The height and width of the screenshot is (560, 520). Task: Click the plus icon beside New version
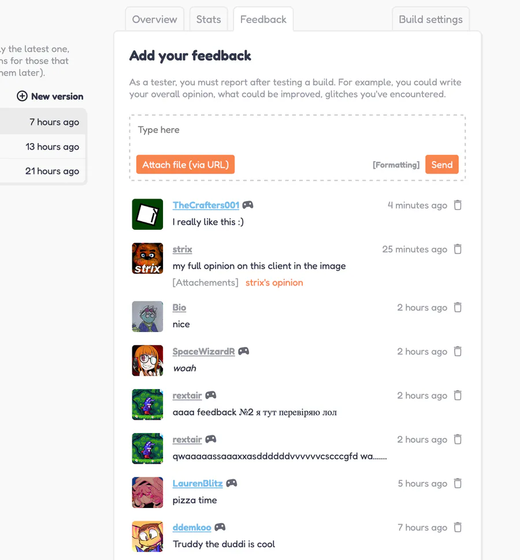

§

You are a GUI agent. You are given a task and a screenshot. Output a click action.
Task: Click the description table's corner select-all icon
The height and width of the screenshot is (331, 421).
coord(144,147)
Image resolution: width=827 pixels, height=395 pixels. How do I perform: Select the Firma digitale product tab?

§

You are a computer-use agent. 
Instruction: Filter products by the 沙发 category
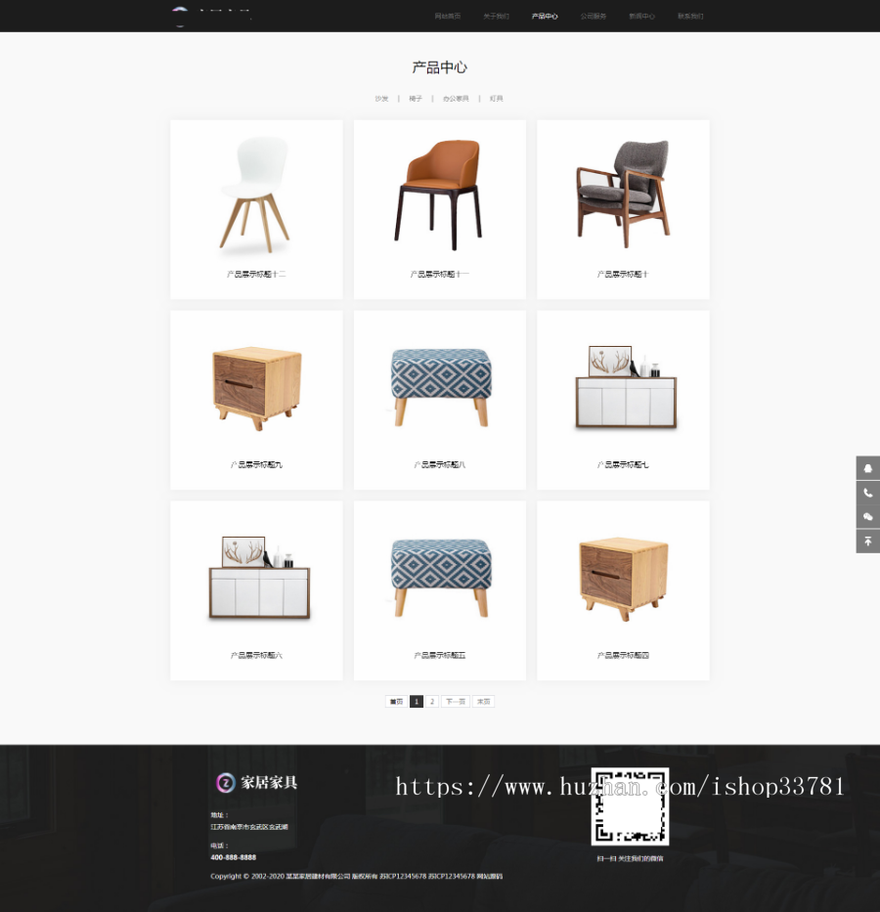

§

**Action item:**
Only the lines above from the one with "The height and width of the screenshot is (331, 421)." through the one with "Image resolution: width=827" should be duplicated, character for character.

**Solution below:**
The height and width of the screenshot is (331, 421).
coord(144,147)
Image resolution: width=827 pixels, height=395 pixels. How do I perform: Select the Firma digitale product tab?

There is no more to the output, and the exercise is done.